The bearded man smiled broadly, seized that hand, and shook it in a warrior's salute. "In to see Lord Esbre Felmorel," he said, "and share some private converse with him, good lad, whilst I partake of one of his superb feasts. Ye may announce me."

"And then again," the captain hissed, leaning forward to glare at the stranger nose-to-nose, "I may not." Blazing green eyes stared into merry blue-gray ones for a long moment, then the captain added shortly, "Go away. Get gone from my gate, or I'll run you through. I don't let rude brigands...or clever-tongued beggars..."

The bearded man smiled and leaned forward to land a resounding kiss on the guard's menacing mouth.

"Ye're as striking as they said ye'd be," the stranger said almost fondly. "Old Glavyn's a fire-lord when he's angry, they said. Get him to spit and snarl and run ye away from his gate...oh, he's a proper little dragon!"

One of the other guards sniggered, and Guard Captain Glavyn abandoned blinking, startled, at the stranger to whirl around with a snarl and thrust his glare down the throat of a more familiar foe. "Do we find something amusing, Feiryn? Something that so overwhelms our manhood and training that we must abandon our superiors and fellows in the face of danger whilst we indulge ourselves in a wholly inappropriate and insultingly demeaning display of mirth? The guard blanched, and a satisfied Glavyn whirled back to fix the hawk-nosed stranger with a look that promised swift and waiting death hovering only inches away "As for you, goodman... if you ever dare to...to violate my person again, my sword shall be swift and sure in my hand, and not all the gods in this world or the next shall be enough to save you!"
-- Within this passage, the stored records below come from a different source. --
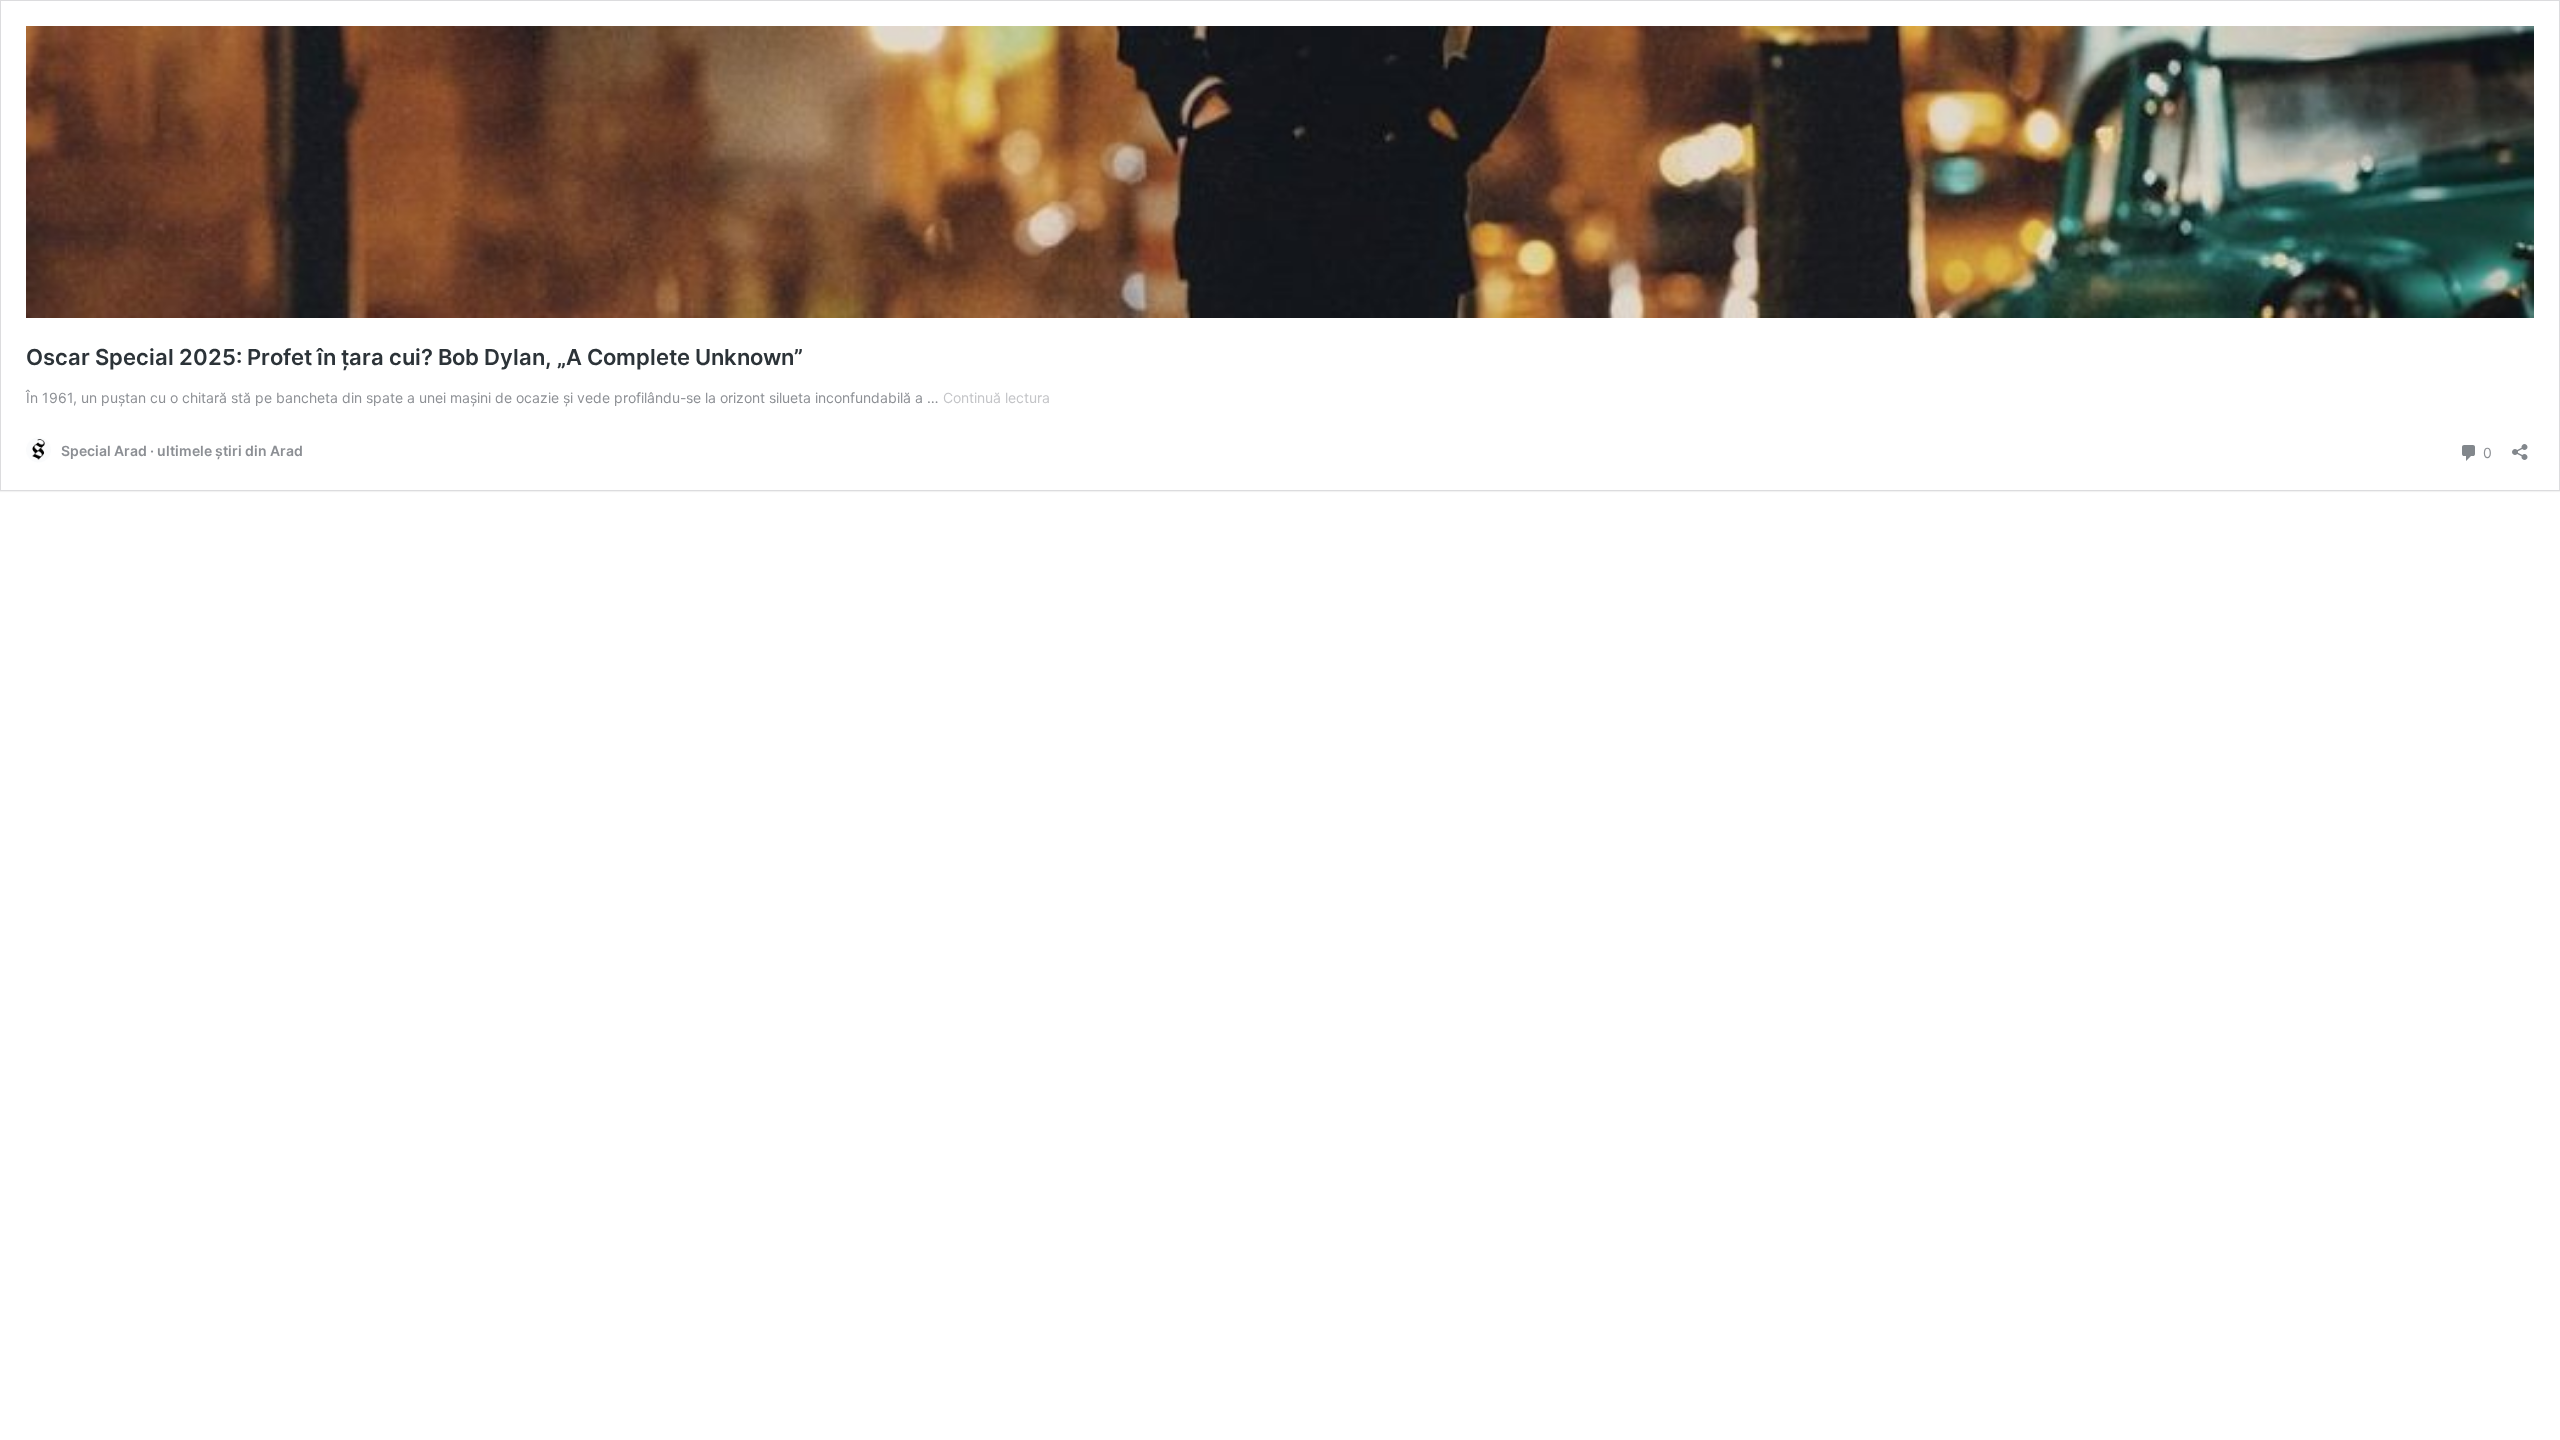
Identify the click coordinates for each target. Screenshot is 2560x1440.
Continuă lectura (996, 397)
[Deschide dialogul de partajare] (2520, 445)
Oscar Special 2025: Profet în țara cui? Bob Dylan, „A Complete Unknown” (414, 357)
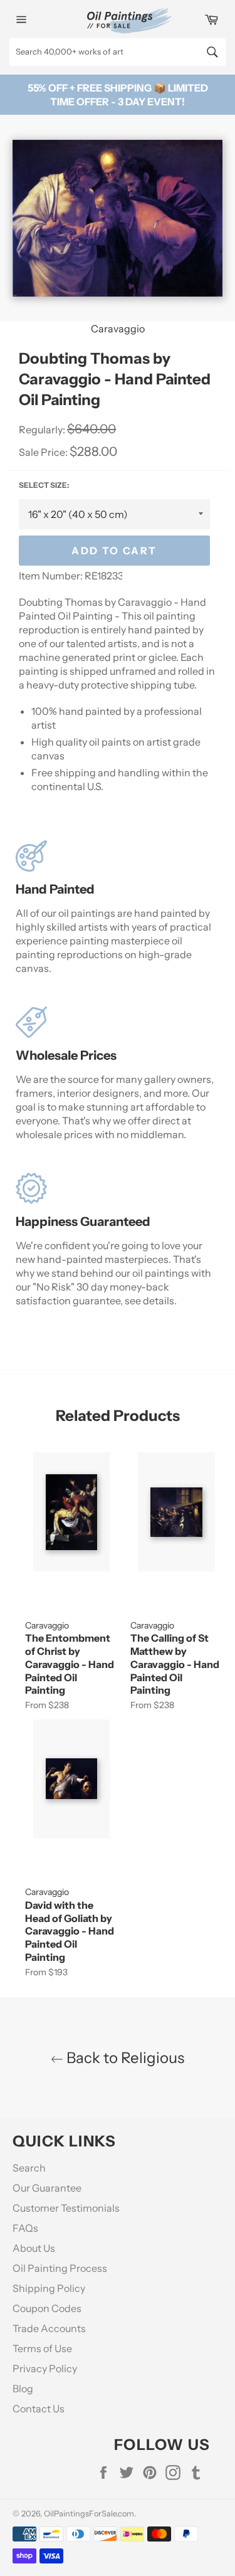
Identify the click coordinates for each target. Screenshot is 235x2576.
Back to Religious (123, 2058)
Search (29, 2168)
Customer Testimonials (66, 2208)
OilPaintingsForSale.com (89, 2513)
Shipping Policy (49, 2288)
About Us (34, 2248)
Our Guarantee (47, 2188)
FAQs (25, 2228)
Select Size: (44, 485)
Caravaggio (118, 328)
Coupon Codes (47, 2308)
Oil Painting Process (60, 2268)
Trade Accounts (49, 2328)
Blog (23, 2388)
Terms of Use (42, 2348)
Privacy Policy (45, 2368)
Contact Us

"Ah, Glavyn, Glavyn," the bearded stranger said admiringly, "what flow! What style! Splendid words, stirringly delivered. I'll tell Esbr...the Lord so, when I sit down to dine with him." He clapped the captain on one shoulder and slipped past him in the same movement. The guard captain exploded into red rage and snatched out his weapons to ... or, rather, tried to. Somehow, strain and struggle as he might, he couldn't make either mace or dagger budge, or uncross his arms to reach for the short sword slung across his back or his other dagger beside it. He couldn't move his arms at all. Glavyn drew in breath for what would have been a hoarse, incoherent scream, but for...

"My lords, what is all this tumult?" The low, musical voice of the Lady Nasmaerae cut through Glavyns gathering wind and the rising alarm of his fellow guards like a sword blade sliding through silk. Four men moved in silence to place themselves where they could best...that is, without obstruction...stare at her. Slender she was, in a gown of green whose tight, pointed sleeves almost hid her fingers but left supple shoulders bare. A stomacher of intricate worked silver caught the gleam of the dying day, even through the rain and mist, as she turned away slightly in the darkness and worked some small cantrip that made the candelabra in her hand burst into warm flame.

By its leaping light eyes that were dark pools grew even larger, and indigo in hue...indigo with flecks of gold. Lady Nasmaerae's mouth and manner seemed all chaste innocence, but those eyes promised old wisdom, dark sensuality, and a smoldering hunger.

A smile rose behind her eyes as she measured her effect on the men at the gate, and she added almost lightly, "Who are we, on a night such as this, to keep a lone traveler standing in the wet? Come in, sir, and be welcome. Castle Felmorel stands open to ye."

The hawk-nosed stranger bowed his head and smiled. "Lady," he said, "ye do me great honor by thy generosity to a stranger...outpouring, as it is, of a trusting and loving manner that thy gate-guards would do well to emulate. Wanlorn of Athalantar am I, and I accept thy hospitality, swearing unreservedly that I mean no harm to ye or to anyone who dwells within, nor to any design or chattel of Felmorel. Folk in the lands around spoke volubly of thy beauty, but I see their words were poor, tattered things compared to the stirring and sublime vision that is...ye."